The gardens at LCCC have consistently had themes since Terra Design Studios began working with the college. In 2012, "Bold and Beautiful" contrasted tropical plants with local bulbs. The Menagerie in Bloom garden of 2013 featured a theme of plants named after animals, like lamb's ear, dragon's breath and tiger lilies. Beedazzled, the 2014 theme, celebrated the essential pollinators such as bees and butterflies. Garden of Eaten connected students with their stomachs in 2015, when the college was full of edible plants. Last year, LCCC and Terra Design studios celebrated the 150th anniversary of Lewis Carrol's "Through the Looking Glass" by comparing old and new styles of gardening. 
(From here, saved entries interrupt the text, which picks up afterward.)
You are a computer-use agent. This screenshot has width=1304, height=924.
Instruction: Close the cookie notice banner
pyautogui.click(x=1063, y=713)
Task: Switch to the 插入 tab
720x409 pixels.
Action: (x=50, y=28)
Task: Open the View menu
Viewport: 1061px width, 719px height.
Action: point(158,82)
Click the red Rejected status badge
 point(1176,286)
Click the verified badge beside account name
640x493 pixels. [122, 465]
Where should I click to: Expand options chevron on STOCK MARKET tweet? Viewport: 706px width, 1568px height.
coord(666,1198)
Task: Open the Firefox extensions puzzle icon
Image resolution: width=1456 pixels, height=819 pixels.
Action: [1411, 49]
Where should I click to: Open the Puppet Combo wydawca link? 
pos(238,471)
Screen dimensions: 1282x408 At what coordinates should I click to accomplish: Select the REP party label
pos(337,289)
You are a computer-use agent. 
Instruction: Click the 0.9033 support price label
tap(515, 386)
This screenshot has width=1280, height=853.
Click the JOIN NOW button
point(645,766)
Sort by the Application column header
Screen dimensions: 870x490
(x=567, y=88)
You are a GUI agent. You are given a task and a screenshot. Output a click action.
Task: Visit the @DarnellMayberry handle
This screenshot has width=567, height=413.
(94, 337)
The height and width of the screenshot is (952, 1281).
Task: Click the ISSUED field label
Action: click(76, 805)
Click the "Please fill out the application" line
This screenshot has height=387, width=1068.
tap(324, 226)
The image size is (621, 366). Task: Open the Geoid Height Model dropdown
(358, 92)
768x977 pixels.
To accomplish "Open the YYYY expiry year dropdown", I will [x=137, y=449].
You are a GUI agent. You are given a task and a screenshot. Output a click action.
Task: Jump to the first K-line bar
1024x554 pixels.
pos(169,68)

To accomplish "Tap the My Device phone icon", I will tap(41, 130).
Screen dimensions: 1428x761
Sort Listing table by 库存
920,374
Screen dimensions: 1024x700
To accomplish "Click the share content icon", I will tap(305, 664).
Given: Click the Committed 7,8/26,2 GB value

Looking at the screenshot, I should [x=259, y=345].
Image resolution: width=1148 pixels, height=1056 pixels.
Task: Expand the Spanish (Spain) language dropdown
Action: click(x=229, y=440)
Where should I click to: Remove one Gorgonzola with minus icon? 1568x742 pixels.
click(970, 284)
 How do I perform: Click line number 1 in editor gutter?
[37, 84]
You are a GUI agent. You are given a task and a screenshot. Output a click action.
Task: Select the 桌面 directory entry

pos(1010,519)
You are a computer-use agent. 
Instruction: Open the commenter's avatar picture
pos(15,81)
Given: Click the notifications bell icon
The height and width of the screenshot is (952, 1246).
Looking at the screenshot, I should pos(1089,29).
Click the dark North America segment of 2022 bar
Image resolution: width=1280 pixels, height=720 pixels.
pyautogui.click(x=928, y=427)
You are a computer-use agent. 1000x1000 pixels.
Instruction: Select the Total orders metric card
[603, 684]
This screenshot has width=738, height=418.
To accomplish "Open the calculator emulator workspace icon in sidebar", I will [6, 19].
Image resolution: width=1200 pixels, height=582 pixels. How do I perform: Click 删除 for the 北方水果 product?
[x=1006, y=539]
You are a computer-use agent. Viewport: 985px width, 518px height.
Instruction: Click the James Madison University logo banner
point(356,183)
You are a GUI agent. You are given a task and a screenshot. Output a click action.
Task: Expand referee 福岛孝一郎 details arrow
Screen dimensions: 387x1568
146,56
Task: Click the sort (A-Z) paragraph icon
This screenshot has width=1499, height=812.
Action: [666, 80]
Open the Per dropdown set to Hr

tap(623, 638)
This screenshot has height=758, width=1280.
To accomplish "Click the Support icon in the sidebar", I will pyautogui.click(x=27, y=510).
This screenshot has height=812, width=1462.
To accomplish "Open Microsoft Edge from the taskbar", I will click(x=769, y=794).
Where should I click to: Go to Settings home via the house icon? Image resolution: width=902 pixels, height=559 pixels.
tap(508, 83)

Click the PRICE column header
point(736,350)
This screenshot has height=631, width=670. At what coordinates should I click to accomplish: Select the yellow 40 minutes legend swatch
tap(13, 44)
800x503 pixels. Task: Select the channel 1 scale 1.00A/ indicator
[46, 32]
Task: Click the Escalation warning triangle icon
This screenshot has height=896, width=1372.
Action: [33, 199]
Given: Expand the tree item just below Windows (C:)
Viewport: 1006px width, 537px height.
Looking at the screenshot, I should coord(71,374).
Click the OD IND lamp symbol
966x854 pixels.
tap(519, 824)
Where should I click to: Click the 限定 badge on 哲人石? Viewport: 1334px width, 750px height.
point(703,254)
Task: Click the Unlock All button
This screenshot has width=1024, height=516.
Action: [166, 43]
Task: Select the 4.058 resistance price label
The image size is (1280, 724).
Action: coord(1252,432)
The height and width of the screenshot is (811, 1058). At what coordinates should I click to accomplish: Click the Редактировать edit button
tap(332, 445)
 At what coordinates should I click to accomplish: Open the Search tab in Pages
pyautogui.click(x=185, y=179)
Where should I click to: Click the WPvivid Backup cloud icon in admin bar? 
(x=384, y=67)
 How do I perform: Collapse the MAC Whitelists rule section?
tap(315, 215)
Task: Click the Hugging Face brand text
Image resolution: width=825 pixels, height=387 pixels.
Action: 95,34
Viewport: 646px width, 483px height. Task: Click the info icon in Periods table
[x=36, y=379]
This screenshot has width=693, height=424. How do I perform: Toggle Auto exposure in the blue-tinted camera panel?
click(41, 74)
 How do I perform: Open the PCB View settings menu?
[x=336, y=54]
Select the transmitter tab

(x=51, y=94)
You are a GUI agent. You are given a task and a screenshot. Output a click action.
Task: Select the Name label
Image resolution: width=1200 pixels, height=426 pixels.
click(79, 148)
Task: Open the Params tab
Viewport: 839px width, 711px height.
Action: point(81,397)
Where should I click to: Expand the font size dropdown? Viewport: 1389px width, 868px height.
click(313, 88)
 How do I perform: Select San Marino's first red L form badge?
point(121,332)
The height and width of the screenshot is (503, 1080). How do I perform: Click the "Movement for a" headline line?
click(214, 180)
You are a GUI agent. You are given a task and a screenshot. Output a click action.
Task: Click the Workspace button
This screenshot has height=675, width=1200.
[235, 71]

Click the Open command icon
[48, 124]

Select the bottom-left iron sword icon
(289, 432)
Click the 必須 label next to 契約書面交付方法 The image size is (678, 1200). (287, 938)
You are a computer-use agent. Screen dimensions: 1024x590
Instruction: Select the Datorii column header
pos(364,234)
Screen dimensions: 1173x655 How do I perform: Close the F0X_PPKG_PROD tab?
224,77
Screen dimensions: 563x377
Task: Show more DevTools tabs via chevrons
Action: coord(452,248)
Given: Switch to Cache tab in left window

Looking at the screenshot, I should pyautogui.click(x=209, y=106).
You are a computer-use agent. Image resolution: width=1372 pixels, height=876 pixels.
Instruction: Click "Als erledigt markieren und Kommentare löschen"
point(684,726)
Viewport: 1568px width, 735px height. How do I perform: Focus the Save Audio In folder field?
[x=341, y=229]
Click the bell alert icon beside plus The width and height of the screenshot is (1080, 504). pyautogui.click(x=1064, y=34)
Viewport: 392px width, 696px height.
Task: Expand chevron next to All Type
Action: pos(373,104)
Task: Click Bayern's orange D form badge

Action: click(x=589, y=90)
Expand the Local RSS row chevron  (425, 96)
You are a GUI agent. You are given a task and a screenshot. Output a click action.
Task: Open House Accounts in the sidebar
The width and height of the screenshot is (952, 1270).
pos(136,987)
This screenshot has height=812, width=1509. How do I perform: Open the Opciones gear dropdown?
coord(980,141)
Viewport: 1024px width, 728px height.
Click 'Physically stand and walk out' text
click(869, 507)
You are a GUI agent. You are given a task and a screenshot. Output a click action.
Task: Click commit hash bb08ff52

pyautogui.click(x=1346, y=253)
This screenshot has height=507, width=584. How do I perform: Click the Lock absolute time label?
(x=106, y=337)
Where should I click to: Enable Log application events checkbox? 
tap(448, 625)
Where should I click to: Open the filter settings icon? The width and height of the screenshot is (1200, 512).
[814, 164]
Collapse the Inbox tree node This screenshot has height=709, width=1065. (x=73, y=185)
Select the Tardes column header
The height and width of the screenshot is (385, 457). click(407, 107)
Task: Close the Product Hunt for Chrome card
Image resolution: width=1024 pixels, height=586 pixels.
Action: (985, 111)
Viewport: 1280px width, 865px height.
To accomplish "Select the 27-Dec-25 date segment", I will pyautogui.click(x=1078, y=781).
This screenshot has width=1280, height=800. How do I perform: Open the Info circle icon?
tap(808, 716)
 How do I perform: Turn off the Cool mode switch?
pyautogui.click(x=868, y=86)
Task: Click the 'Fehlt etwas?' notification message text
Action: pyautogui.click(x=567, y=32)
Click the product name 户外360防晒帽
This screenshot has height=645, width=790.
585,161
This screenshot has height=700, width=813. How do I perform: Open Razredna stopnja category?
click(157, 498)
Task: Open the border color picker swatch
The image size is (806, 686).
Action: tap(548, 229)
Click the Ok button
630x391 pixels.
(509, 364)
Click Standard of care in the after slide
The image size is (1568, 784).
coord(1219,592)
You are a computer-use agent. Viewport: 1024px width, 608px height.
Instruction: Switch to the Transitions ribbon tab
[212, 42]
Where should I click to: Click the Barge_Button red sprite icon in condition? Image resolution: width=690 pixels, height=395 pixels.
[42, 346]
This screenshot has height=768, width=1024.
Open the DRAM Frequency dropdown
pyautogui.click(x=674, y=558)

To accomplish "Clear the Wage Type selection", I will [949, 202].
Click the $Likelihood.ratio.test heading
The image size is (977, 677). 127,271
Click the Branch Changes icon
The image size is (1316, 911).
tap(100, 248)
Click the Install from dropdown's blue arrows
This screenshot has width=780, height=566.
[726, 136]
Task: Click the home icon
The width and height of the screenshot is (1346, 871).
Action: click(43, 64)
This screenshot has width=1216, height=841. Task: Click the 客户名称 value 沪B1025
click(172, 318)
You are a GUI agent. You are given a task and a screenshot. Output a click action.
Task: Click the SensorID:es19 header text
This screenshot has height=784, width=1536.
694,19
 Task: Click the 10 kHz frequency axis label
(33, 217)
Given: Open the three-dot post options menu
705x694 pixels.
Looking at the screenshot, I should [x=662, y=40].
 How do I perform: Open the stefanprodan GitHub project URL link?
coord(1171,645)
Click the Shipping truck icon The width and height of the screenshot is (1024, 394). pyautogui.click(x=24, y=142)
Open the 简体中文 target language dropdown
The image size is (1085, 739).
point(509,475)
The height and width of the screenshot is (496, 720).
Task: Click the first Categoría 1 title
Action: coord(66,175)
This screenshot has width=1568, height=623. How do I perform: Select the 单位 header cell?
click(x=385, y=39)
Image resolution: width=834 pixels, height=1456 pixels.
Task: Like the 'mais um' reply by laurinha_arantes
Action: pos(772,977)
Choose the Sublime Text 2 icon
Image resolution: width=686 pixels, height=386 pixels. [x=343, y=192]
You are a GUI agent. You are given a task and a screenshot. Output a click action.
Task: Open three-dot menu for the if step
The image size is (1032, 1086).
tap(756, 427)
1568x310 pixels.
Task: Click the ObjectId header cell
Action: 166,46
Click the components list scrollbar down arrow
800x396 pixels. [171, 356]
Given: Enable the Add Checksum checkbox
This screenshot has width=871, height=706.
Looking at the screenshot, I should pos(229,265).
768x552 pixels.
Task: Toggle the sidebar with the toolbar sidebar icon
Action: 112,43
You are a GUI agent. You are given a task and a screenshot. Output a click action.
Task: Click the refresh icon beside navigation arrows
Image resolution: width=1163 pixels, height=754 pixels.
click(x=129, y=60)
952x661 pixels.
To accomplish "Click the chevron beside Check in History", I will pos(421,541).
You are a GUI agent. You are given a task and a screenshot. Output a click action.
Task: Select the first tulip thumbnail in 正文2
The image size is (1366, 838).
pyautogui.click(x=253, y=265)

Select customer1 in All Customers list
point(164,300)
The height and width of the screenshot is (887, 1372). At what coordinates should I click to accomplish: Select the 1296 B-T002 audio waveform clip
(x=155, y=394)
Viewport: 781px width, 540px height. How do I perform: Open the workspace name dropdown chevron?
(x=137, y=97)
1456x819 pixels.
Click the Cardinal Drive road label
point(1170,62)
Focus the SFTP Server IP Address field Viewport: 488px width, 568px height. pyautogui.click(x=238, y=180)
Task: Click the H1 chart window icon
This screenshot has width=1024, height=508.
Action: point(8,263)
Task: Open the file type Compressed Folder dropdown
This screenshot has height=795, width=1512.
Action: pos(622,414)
LCCC President Dale Chapman, who introduced the reveal party, said the gardens are just one of many ways LCCC is celebrating its place in nature and the community. From the student lounge on the fifth floor, he proudly spoke of new pavement throughout the campus to prevent pollutants from running into nearby watersheds during heavy rains. He also spoke of the bioswales being planted around the college, which prevent runoff a step further using native plants. 

Godfrey Mayor Mike McCormick, who was in attendance at the Thursday afternoon reveal, said the college's efforts are working. 

"Whenever a visitor comes to my office, I tell them to take a drive through the campus before they leave," he said. "Their responses are always over the top."